Christmas in Puritan New England - The Puritan View of Christmas

The Puritan View of Christmas

In Puritans at Play (1995), Bruce Colin Daniels writes "Christmas occupied a special place in the ideological religious warfare of Reformation Europe." Most Anabaptists, Quakers, Congregational and Presbyterian Puritans, he observes, regarded the day as an abomination while Anglicans, Lutherans, the Dutch Reformed and other denominations celebrated the day as did Roman Catholics. When the Church of England promoted the Feast of the Nativity as a major religious holiday, the Puritans attacked it as "residual Papist idolatry".

Puritans heaped contempt on Christmas, Daniels writes, calling it 'Foolstide' and suppressing any attempts to celebrate it for several reasons. First, no holy days except the Sabbath were sanctioned in Scripture, second, the most egregious behaviors were exercised in its celebration (Cotton Mather railed against these behaviors), and third, December 25 was ahistorical. The Puritan argued that the selection of the date was an early Christian hijacking of a Roman festival, and to celebrate a December Christmas was to defile oneself by paying homage to a pagan custom. James Howard Barnett notes in The American Christmas (1984) that the Puritan view prevailed in New England for almost two centuries.

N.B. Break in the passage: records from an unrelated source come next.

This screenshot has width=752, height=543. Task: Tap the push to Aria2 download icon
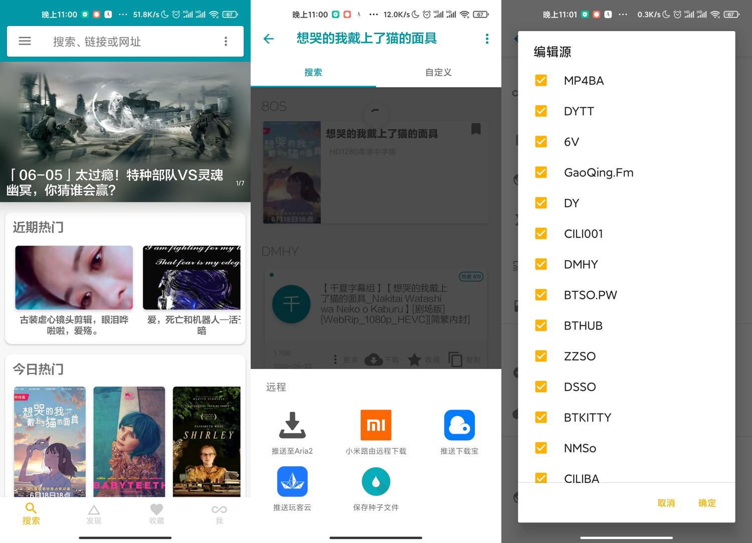292,425
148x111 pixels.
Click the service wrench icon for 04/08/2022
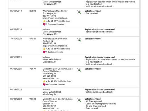coord(79,100)
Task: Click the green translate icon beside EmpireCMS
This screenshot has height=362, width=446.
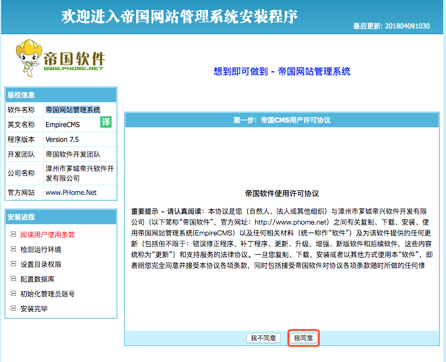Action: [x=105, y=123]
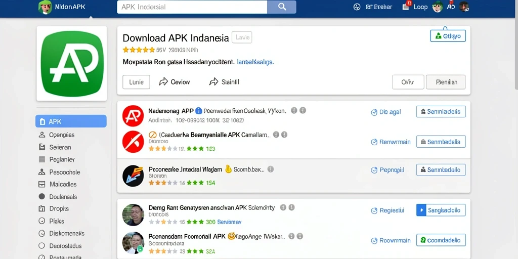
Task: Click the Loop notification icon in header
Action: [406, 6]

In his award-winning book Creating the Commonwealth (1995) historian Stephen Innes writes that the Puritan calendar was one of the most leisure-less ever adopted by mankind with approximately 300 working days compared to the 240 typical of cultures from Ancient Rome to modern America. Days of rest in the New England calendar were few, Innes writes, and restricted to Sabbath, election day, Harvard commencement day, and periodic days of thanksgiving and humiliation. Non-Puritans in New England deplored the loss of the holidays enjoyed by the laboring classes in England.